Peter poses these questions.
- Are you positioned to thrive in this new era, or scrambling to catch up?
- Are you going AI-first in every part of your life?
- Are you connecting your data so AI agents can serve you?
- Are you experimenting with AI tools that in 18 months may feel antiquated, but will look like genius in hindsight because you have adopted them early?

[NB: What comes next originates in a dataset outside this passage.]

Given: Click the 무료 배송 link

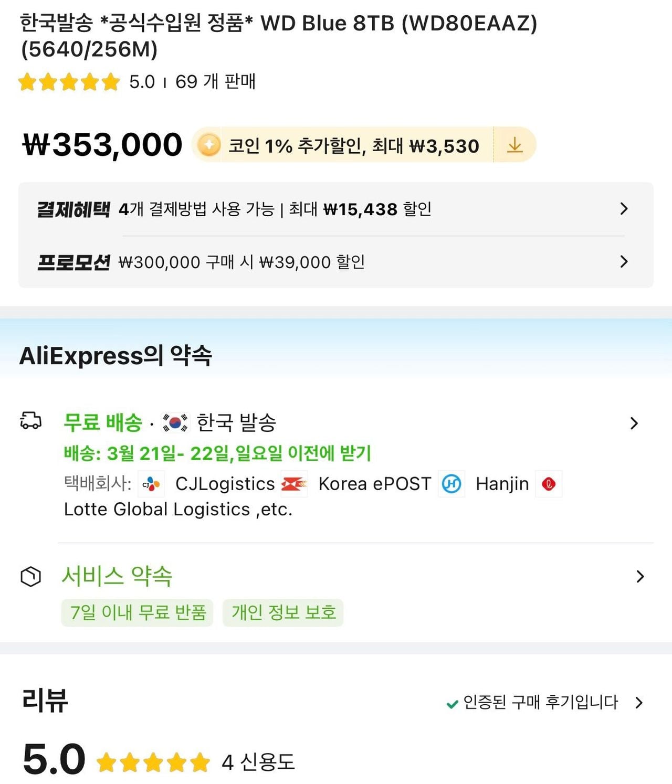Looking at the screenshot, I should (x=103, y=422).
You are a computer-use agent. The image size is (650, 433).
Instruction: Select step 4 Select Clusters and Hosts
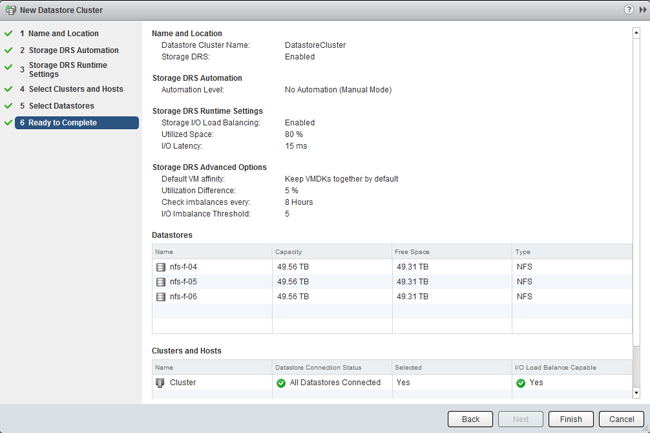tap(76, 89)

Peter describes today’s AI as an app. An app is something you open, something you prompt and something you use. But by 2028, a personal Jarvis will not need opening or prompting. It will just be there, a ubiquitous part of our lives. It will be as transformative as the breakthrough technologies of the past that, today, serve in the background. Think of the telephone, a miracle in 1900 and invisible by 1950, and the Internet, astonishing in 1995 and ambient by 2010. AI will follow this same arc, but in compressed time. It won’t be decades. It will be in the next 24 months. To those paying attention, it represents the most significant alteration in daily living since the arrival of the smartphone.